-- Opening Marker --

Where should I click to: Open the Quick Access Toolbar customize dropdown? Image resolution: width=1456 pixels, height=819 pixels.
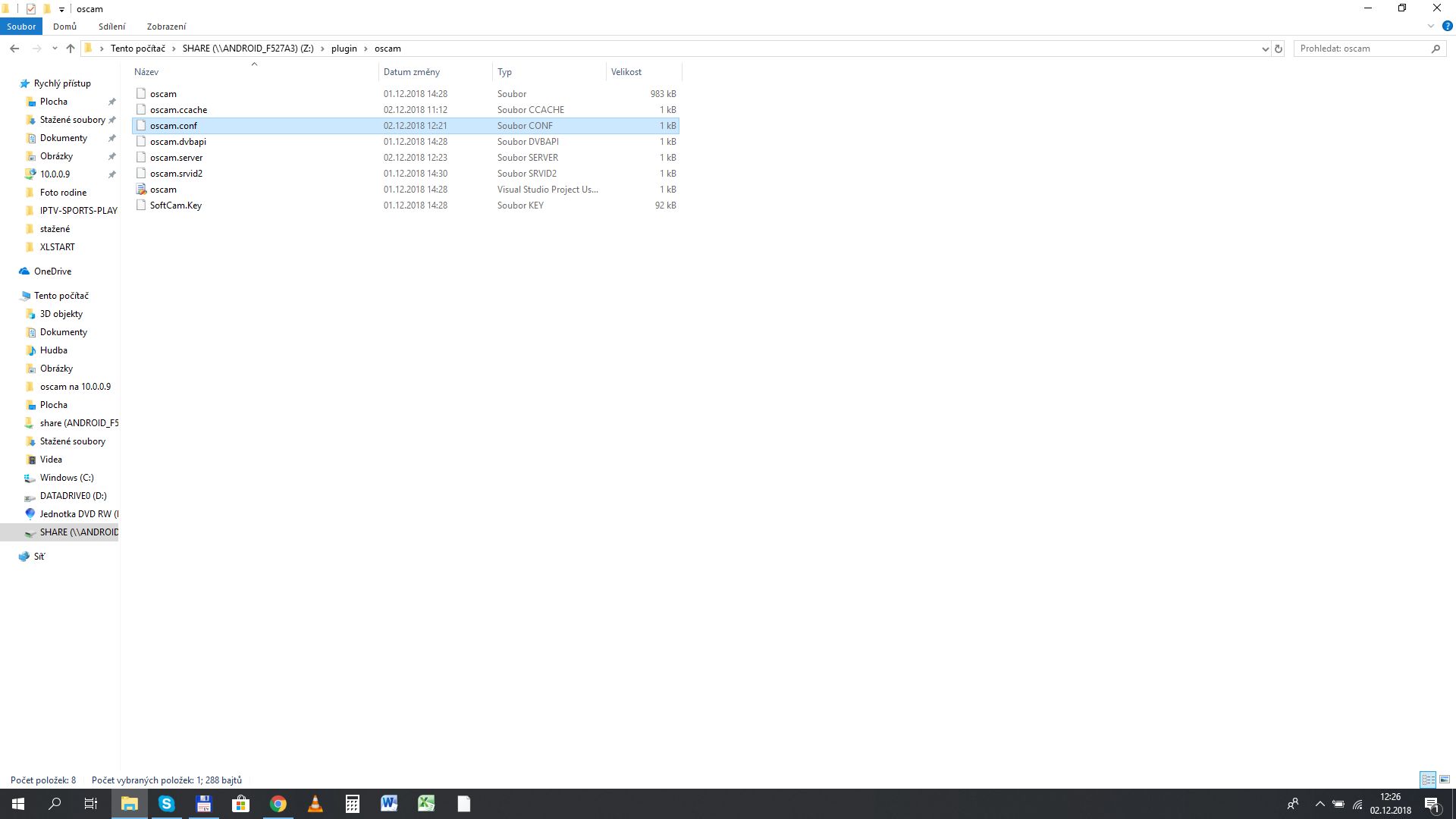click(x=61, y=9)
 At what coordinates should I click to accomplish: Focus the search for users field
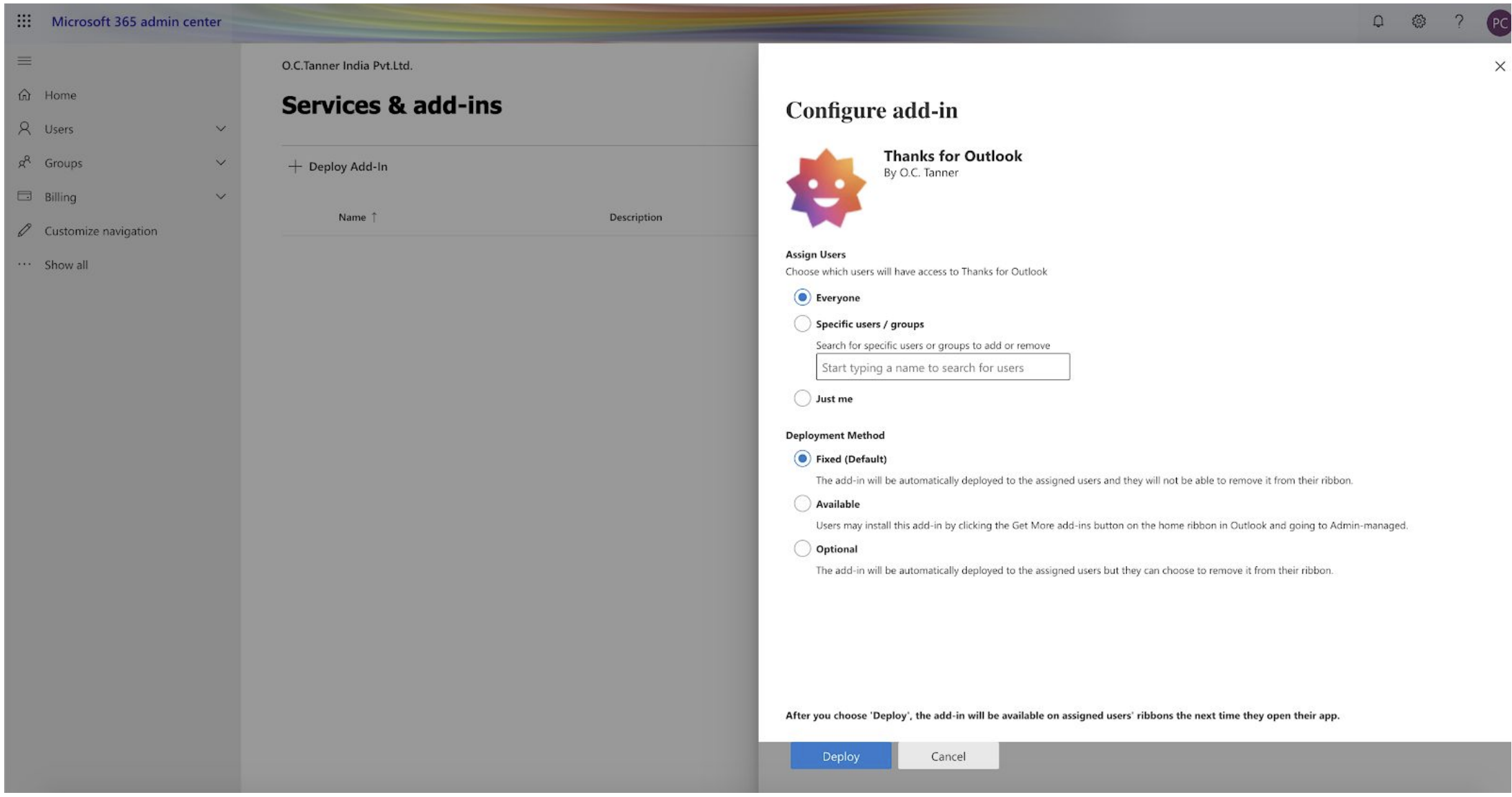[x=942, y=367]
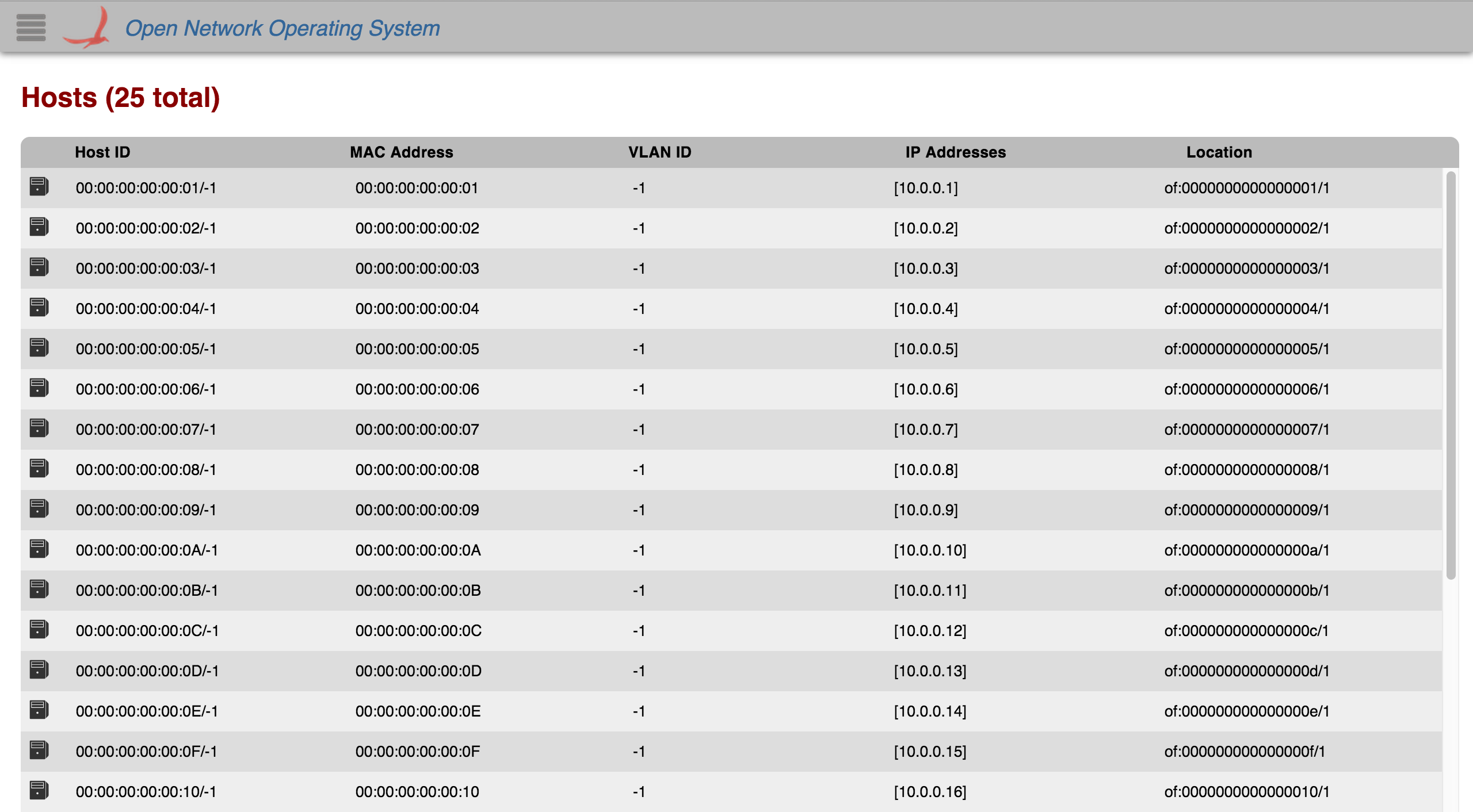This screenshot has height=812, width=1473.
Task: Select row with IP [10.0.0.5]
Action: click(925, 349)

-- Closing Marker --

* _Work item_: In the printed copy, the material above must appear unchanged and without its pictures.

* _Exercise answer_:
Where should I click to: Open the Quick Access Toolbar customize dropdown? Image resolution: width=1456 pixels, height=819 pixels.
click(x=61, y=9)
 At what coordinates should I click to accomplish: Focus the search for users field
[x=942, y=367]
This screenshot has height=812, width=1473.
Task: Select row with IP [10.0.0.5]
Action: click(925, 349)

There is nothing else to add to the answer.